In this case, the purported assignment of benefits attached to the Complaint is between Eunice Guillot and Florida Wellness & Rehabilitation Center, Inc., not Plaintiff, Florida Wellness & Rehab Center of Homestead. As such, Plaintiff lacks standing as it has no assignment of benefits from the insured. This lack of standing at the inception of this case cannot be cured.

Consequently, the correct procedure would not be to amend the complaint, but to dismiss the case with prejudice. The dismissal applies only to the parties named and does not preclude suit by an unnamed party with standing. Lambrix v.

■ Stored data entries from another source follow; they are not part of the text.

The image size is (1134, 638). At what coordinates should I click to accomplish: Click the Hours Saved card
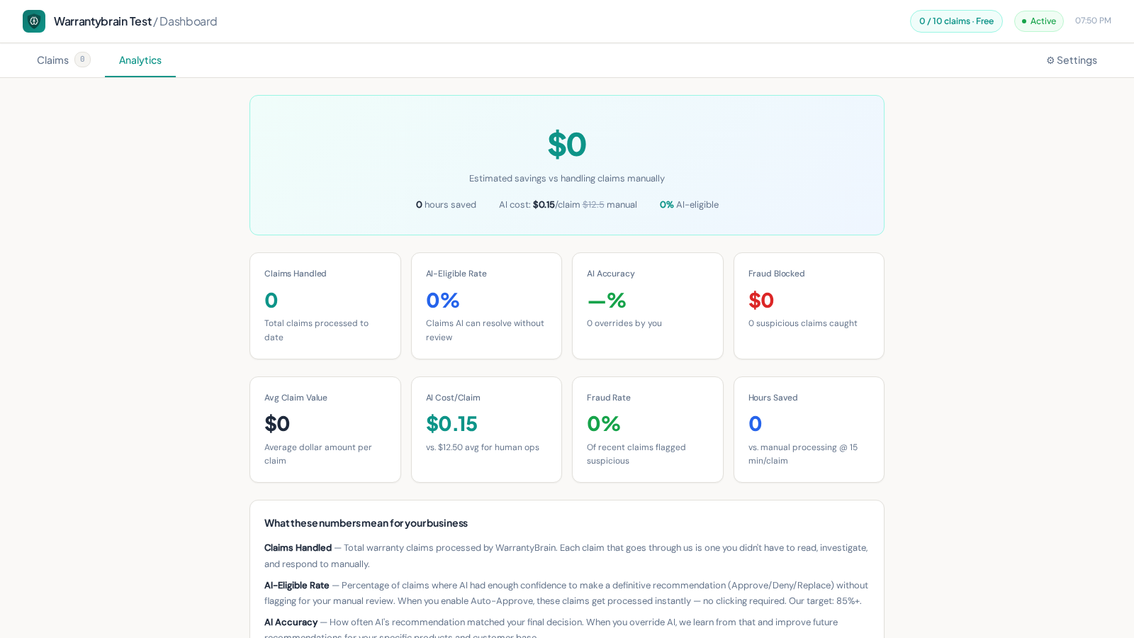(809, 430)
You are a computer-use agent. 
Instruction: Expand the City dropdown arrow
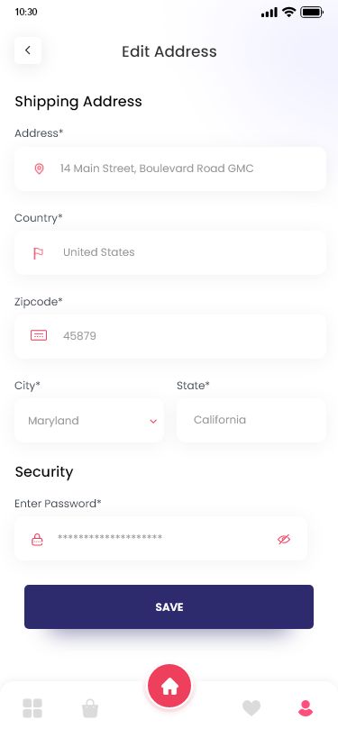coord(153,421)
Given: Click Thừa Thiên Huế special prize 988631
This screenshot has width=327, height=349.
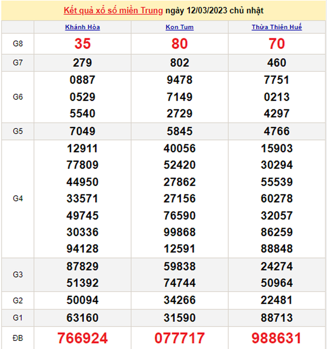Looking at the screenshot, I should coord(277,338).
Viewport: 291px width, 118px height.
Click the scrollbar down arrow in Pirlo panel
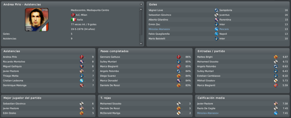pyautogui.click(x=141, y=44)
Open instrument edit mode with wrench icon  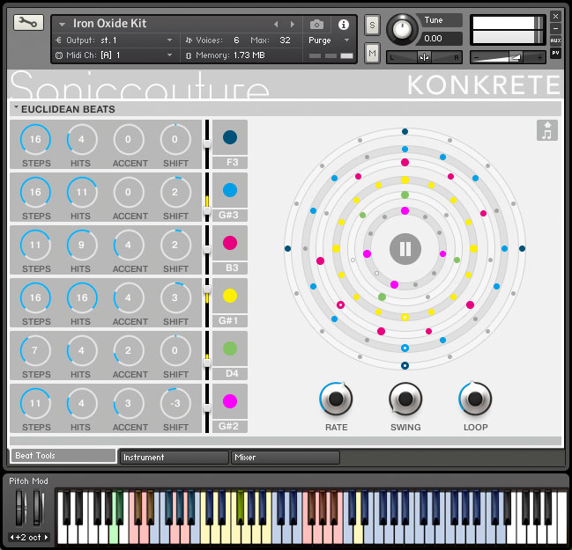tap(28, 23)
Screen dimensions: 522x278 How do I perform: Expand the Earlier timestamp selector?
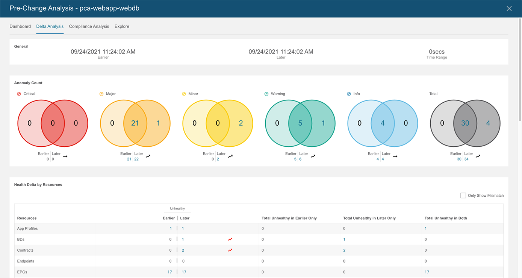tap(103, 52)
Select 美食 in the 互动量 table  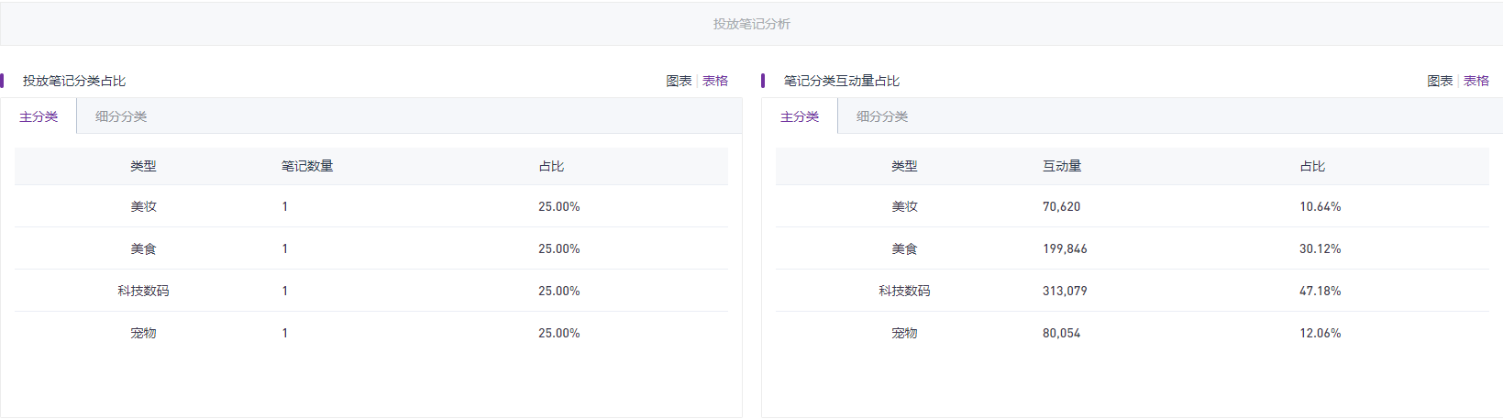tap(904, 248)
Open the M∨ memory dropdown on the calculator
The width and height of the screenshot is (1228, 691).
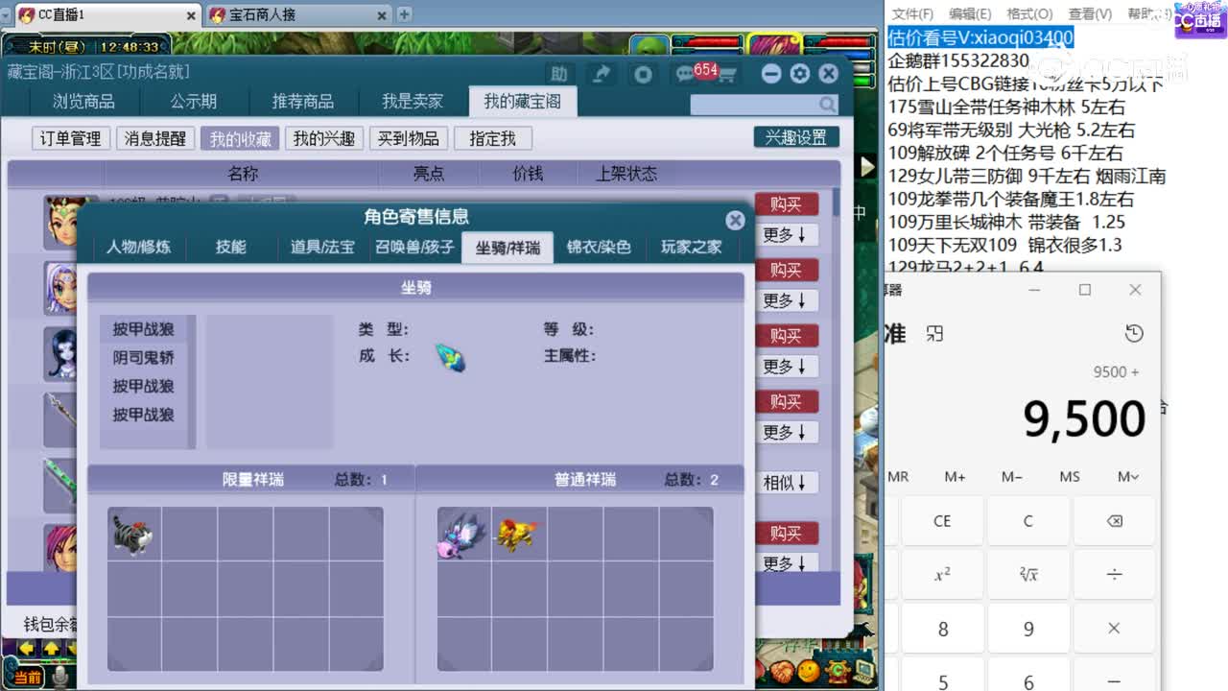[1127, 476]
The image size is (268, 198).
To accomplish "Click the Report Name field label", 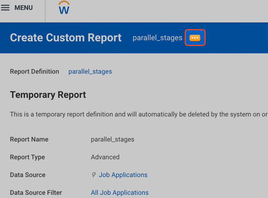I will [29, 139].
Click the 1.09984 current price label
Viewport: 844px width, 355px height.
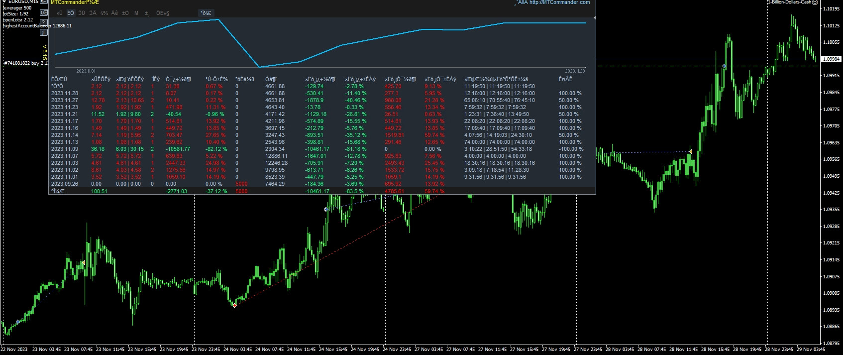[x=831, y=59]
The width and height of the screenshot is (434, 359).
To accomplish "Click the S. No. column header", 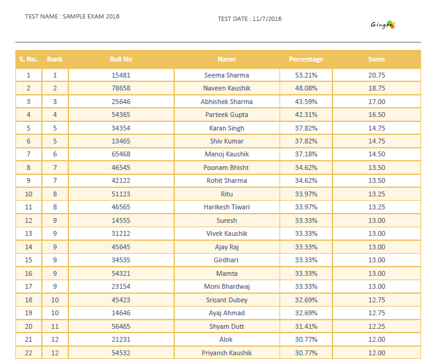I will [x=28, y=60].
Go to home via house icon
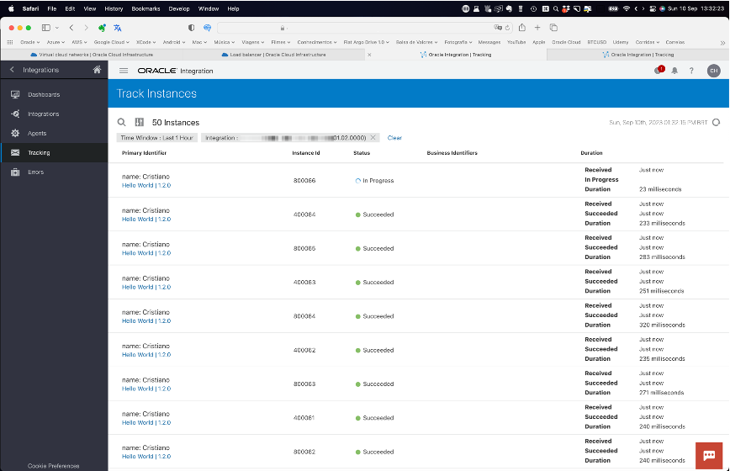The height and width of the screenshot is (471, 730). (97, 70)
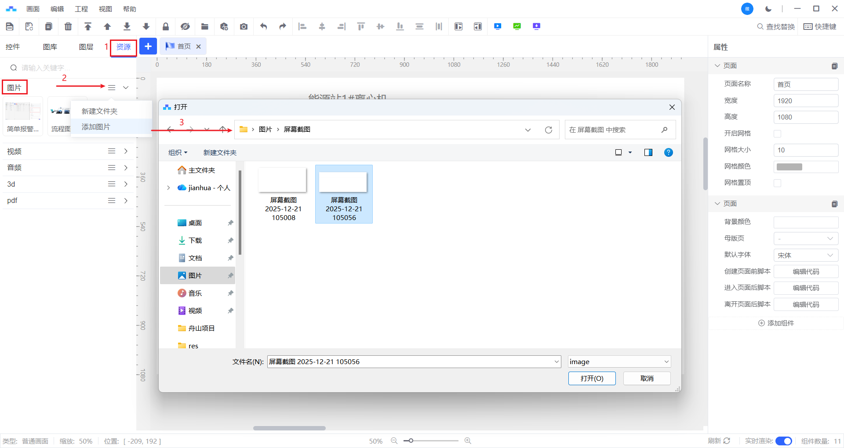
Task: Click the trash delete icon in the toolbar
Action: pyautogui.click(x=68, y=26)
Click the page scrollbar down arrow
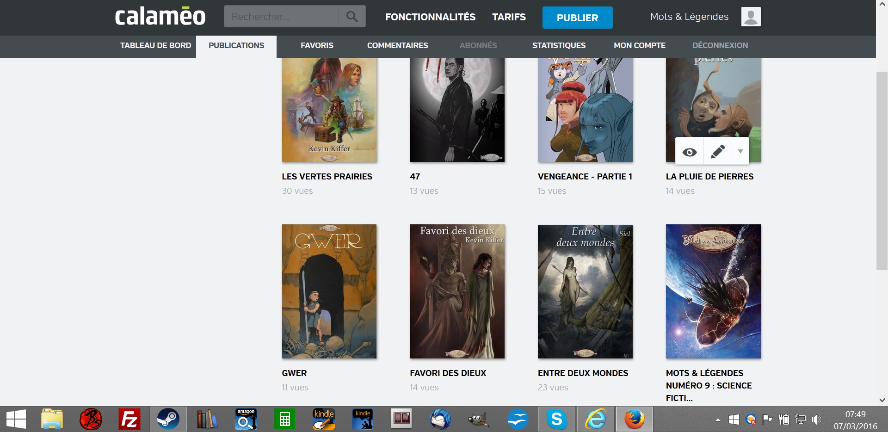The width and height of the screenshot is (888, 432). pyautogui.click(x=882, y=400)
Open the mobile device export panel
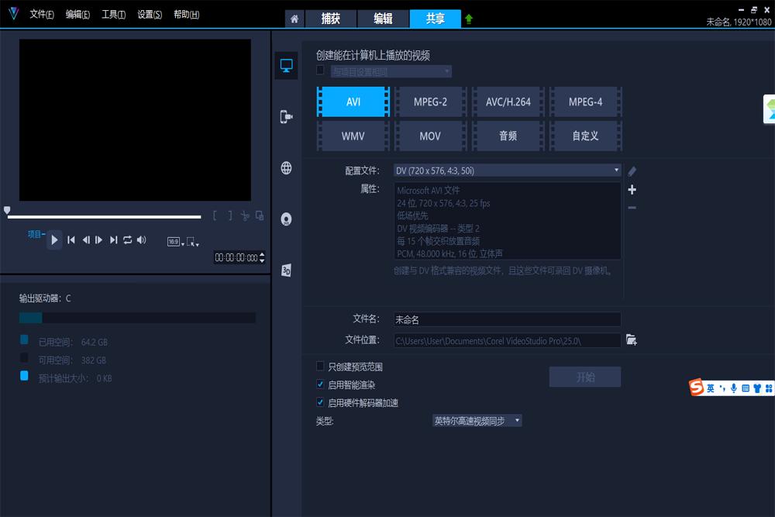This screenshot has width=775, height=517. (x=286, y=116)
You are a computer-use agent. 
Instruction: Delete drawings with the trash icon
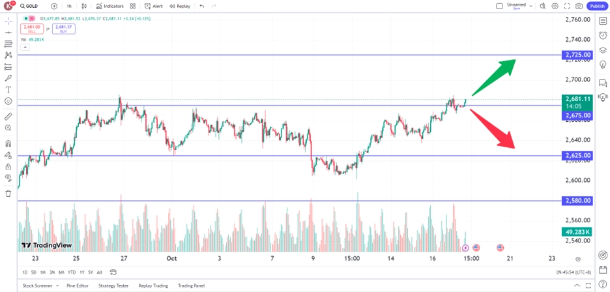(x=8, y=194)
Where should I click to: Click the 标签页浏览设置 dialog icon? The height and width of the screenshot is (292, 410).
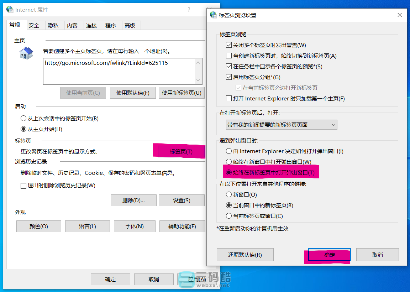[213, 15]
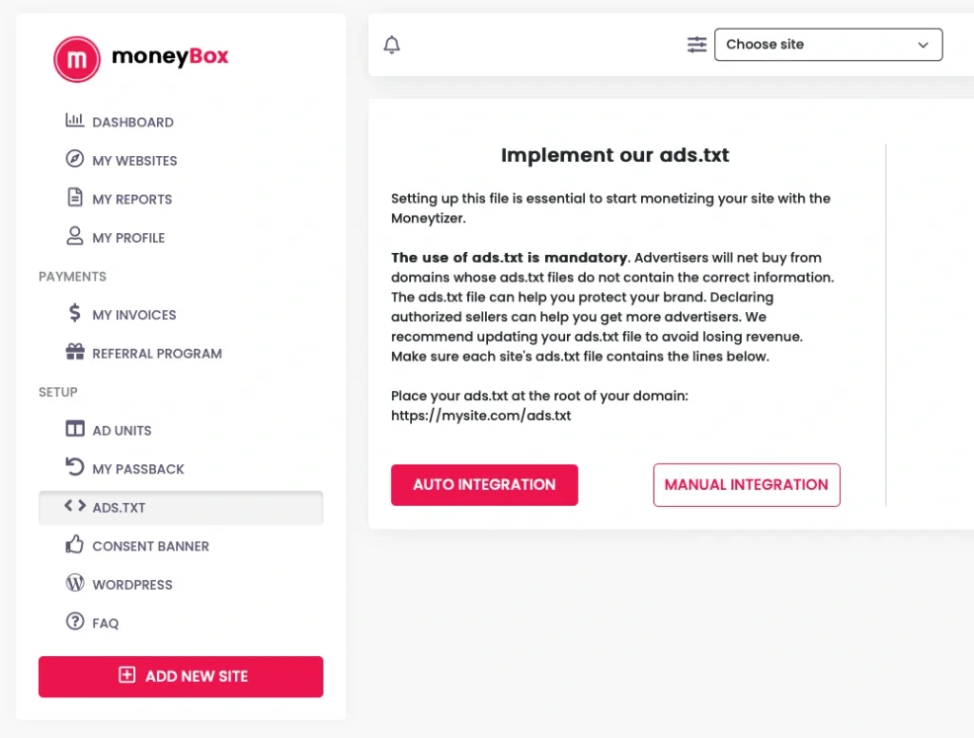Click the moneyBox logo
The width and height of the screenshot is (974, 738).
[141, 57]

Dugger, 547 So.2d 1265 (Fla. 1st DCA 1989).CONCLUSION

Accordingly, it is hereby ORDERED and ADJUDGED that Plaintiff’s Motion for Leave to Amend Complaint to revise the named Plaintiff from Florida Wellness & Rehab Center of Homestead to Florida Wellness & Rehabilitation Center, Inc. is hereby DENIED and the case is dismissed with prejudice. The Court reserves jurisdiction as to Defendant’s attorney’s fees and costs associated with defending this case before the Court.